Static analysis tools come in wide variety, having to do with differences in:

  • Purpose of the tool (find dead variables? find subscript errors? determine dynamic variable type?)
  • Method to achieve it (heuristic? conservative algorithm? theorem prover?)
  • Target languages and properties analyzed
  • Representations processed (text, ASTs, byte code, mixtures)
  • User annotations to help guide the analysis (when facing Turing-hard analyses, sometimes a hint is huge help)
  • User interface, IDE integration, and reporting
  • ...

This is far too much to learn about by reading some implementation. You virtually never learn anything significant by reading source code. Worse, 90% of the source code handles junk that is unrelated to the above issues ("open file", "parse lexeme", "print unicode string").
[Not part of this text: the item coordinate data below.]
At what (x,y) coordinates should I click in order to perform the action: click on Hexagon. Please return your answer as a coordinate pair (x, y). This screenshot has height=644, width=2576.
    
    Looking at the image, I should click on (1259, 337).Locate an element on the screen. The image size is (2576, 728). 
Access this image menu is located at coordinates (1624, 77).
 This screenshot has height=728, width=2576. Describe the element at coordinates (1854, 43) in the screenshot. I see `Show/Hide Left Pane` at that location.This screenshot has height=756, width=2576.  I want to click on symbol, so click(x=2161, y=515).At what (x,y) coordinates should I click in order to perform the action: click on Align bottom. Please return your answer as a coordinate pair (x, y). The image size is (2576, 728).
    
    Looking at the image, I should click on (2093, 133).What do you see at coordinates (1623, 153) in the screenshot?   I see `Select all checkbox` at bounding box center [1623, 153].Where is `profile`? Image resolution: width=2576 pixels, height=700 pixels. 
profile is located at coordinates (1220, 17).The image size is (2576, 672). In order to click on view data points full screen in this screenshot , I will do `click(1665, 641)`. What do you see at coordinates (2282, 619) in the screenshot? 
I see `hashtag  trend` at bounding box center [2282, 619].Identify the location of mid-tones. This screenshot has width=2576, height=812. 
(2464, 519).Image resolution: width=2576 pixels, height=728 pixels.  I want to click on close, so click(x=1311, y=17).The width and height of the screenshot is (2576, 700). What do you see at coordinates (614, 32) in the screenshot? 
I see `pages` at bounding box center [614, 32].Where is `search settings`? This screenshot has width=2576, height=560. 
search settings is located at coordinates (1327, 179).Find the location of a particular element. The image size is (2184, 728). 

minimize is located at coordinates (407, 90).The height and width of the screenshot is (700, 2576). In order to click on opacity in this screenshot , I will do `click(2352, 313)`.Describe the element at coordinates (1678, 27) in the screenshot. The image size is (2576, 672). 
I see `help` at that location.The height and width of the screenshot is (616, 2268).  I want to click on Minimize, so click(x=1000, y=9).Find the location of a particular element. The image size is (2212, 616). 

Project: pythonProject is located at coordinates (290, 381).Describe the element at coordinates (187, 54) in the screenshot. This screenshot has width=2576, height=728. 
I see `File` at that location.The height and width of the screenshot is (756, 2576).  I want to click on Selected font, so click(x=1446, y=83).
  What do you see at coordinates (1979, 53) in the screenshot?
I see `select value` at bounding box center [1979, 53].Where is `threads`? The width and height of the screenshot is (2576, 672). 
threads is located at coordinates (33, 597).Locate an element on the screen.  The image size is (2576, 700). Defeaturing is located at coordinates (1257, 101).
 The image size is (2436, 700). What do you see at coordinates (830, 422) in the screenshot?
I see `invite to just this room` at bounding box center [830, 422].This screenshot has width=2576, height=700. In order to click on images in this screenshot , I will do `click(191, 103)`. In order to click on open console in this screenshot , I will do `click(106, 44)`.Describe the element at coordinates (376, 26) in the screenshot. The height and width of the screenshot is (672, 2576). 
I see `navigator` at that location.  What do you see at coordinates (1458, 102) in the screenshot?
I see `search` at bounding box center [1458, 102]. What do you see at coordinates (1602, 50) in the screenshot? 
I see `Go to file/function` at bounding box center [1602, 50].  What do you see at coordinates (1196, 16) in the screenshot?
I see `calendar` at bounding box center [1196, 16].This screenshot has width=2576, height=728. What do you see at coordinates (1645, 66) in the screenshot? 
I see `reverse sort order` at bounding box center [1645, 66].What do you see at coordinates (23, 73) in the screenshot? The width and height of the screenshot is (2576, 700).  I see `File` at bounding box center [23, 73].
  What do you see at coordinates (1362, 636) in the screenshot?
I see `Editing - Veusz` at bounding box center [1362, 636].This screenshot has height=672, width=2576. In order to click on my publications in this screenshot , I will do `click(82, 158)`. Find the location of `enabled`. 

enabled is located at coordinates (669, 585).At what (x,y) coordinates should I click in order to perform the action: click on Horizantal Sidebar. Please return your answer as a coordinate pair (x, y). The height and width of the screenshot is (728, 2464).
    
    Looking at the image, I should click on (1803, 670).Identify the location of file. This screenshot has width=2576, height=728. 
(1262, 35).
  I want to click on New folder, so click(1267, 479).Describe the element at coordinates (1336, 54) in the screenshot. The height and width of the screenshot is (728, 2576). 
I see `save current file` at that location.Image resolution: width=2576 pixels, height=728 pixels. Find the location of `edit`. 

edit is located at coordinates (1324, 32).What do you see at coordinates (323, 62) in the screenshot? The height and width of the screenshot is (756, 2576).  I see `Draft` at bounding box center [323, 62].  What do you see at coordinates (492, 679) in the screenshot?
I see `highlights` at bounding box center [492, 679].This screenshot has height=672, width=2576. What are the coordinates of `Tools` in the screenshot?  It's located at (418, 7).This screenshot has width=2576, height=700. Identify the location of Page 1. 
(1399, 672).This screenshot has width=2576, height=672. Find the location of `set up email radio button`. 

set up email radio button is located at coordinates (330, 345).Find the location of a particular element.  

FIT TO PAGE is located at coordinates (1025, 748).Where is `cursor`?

You are better off getting a textbook on program analysis and reading that to understand at least some of the above issues.

OTHER TIPS

I'd suggest to go and look at WALA and Soot. They're very academic implementations, but they have very interesting algo implemented.

If you want to start with lightweight (intraprocedural, no global dataflow, etc.) analyses, you can look at Findbugs.

Concerning the dynamically typed languages, WALA had some support for JavaScript, but AFAIK it is fairly limited (though haven't looked at it deeply enough). There are academic tools for JavaScript though, such as TAJS. Google closure compiler is also interesting in that regard.